Who’s blog is it, anyway?

I had an interesting request this week. What do you think of guest authors on G-Town talks? I have colleagues who aren’t willing to start a blog because they don’t think they have enough to say. But they do think they have enough to say in a post or two.

I think they can bring something valuable to G-Town talks because I’m the only person who currently generates the topic of each post. I’m learning from all that I’m reading on bloglines and from the readers who post here, but I think we might be able to take it a step further if we allow others to generate the topics too.

This is something I’ve seen done in a couple of places and I generally don’t like it as well as when I clearly know who’s authoring the entire blog. I wonder about continuity of themes and ideas–generally, readers know what to expect when they come to G-Town talks. If they like it, they return and if not, they turn elsewhere. Still, it seems like a way to bring more to the conversation.

As you can see, I’m undecided on this one. Keep it just me or invite others to generate posts too?

What’s love got to do with it?

I’ve been thinking about disagreements this week. Arguments, fights, misunderstandings. I realize something that I’m not sure I’ve ever fully understood before now. Whenever my husband and I have had disagreements over our twenty years of marriage, I’ve always known that I was more important to him than the argument.

Think about that idea. Because I’m not sure I could always say the same thing. Sometimes I think the fight became more important to me than he was. Not ultimately, obviously, but in the moment. Yet somehow I always knew with Derek, I was more important than the fight. That shouldn’t be interpreted that he didn’t hold his ground in an argument or articulate his point of view. But through any disagreement, I knew I was more important to him than anything we were discussing.

I consider the mediation that occurs in our offices. Guidance, the county’s social worker, our Dean of Students, me–we’re often trying to help two parties work something out. Dan, our Dean of Students, and I spent about five hours on one ridiculous disagreement between students this week and I know he spends countless hours more with other disagreements. It’s almost always a stupid fight between kids who “used to be” friends. What would happen if everyone could approach arguments valuing each other more than the fight?

> Listed entries
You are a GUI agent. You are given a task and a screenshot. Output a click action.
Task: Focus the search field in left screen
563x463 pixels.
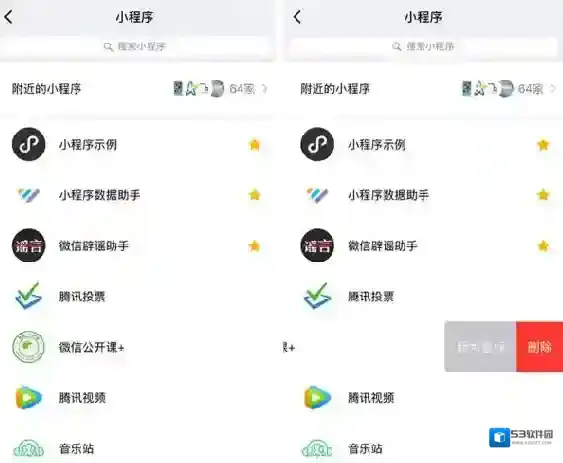tap(137, 46)
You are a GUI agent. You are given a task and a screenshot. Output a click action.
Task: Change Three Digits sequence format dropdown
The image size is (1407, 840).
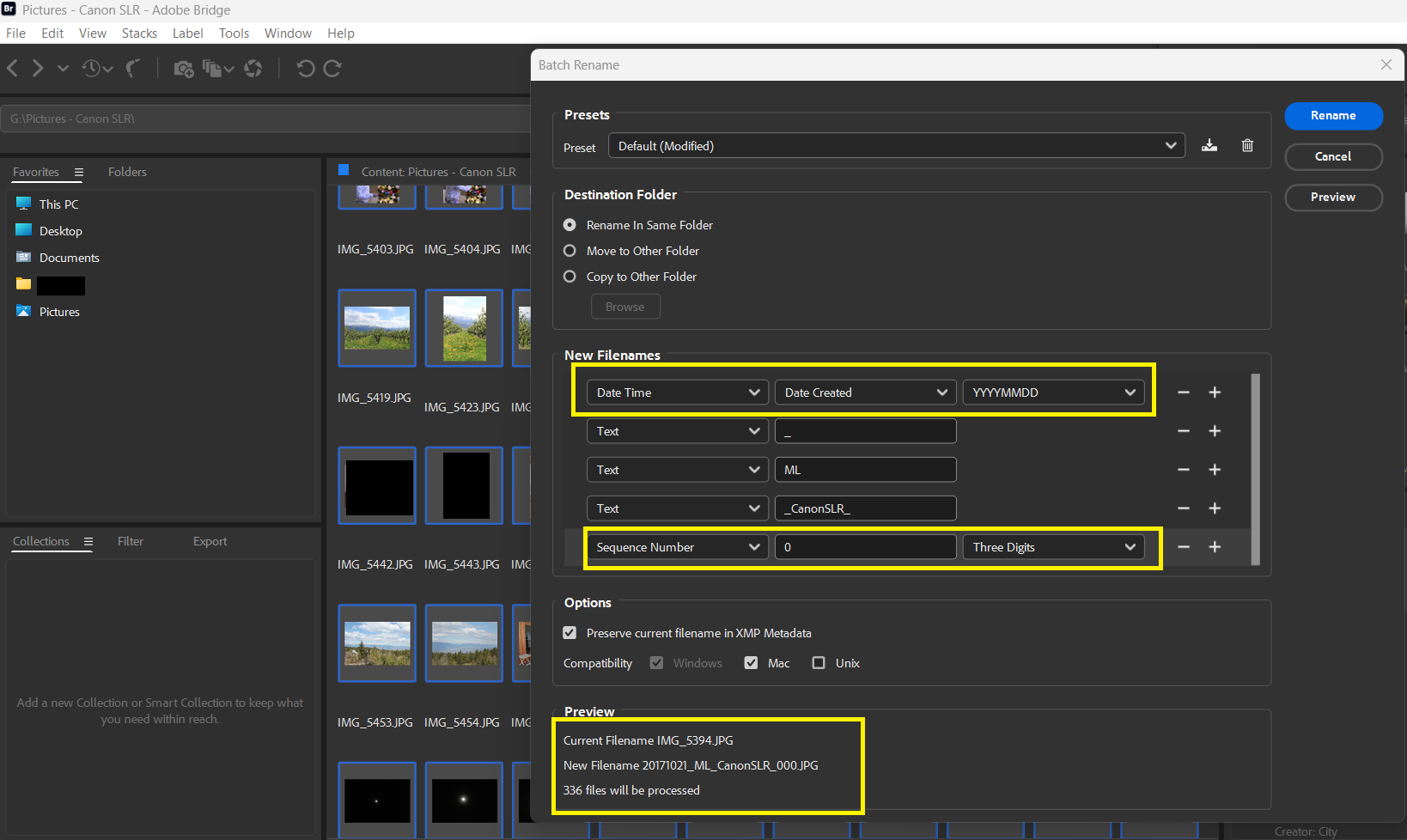click(x=1053, y=546)
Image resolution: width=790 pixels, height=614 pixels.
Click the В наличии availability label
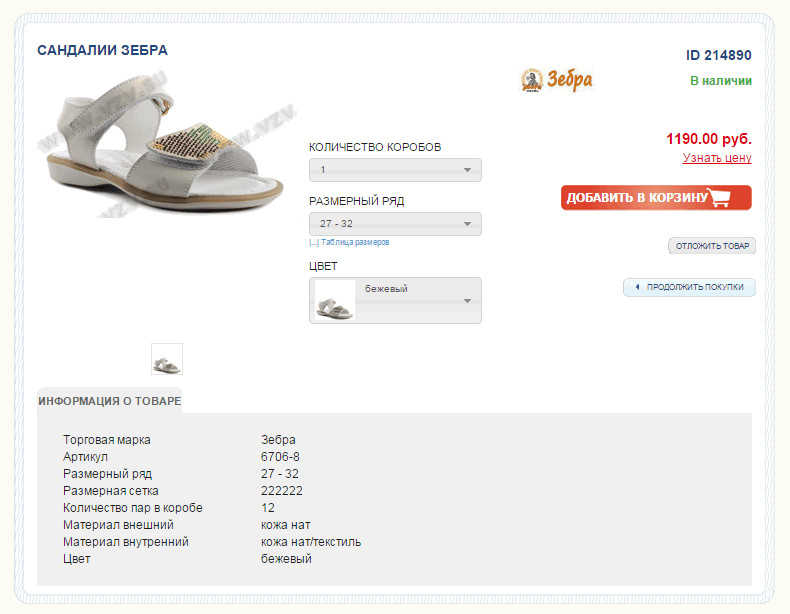point(721,81)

> Directions
A: Retype the blog post word for word, from "I had an interesting" down to "post or two.".
B: In the entries, echo everything from the line containing "Image resolution: width=790" down to the end of the entries, word for word, leaving out the pictures.

> Expected results
A:
I had an interesting request this week. What do you think of guest authors on G-Town talks? I have colleagues who aren’t willing to start a blog because they don’t think they have enough to say. But they do think they have enough to say in a post or two.

B:
Image resolution: width=790 pixels, height=614 pixels.
Click the В наличии availability label
point(721,81)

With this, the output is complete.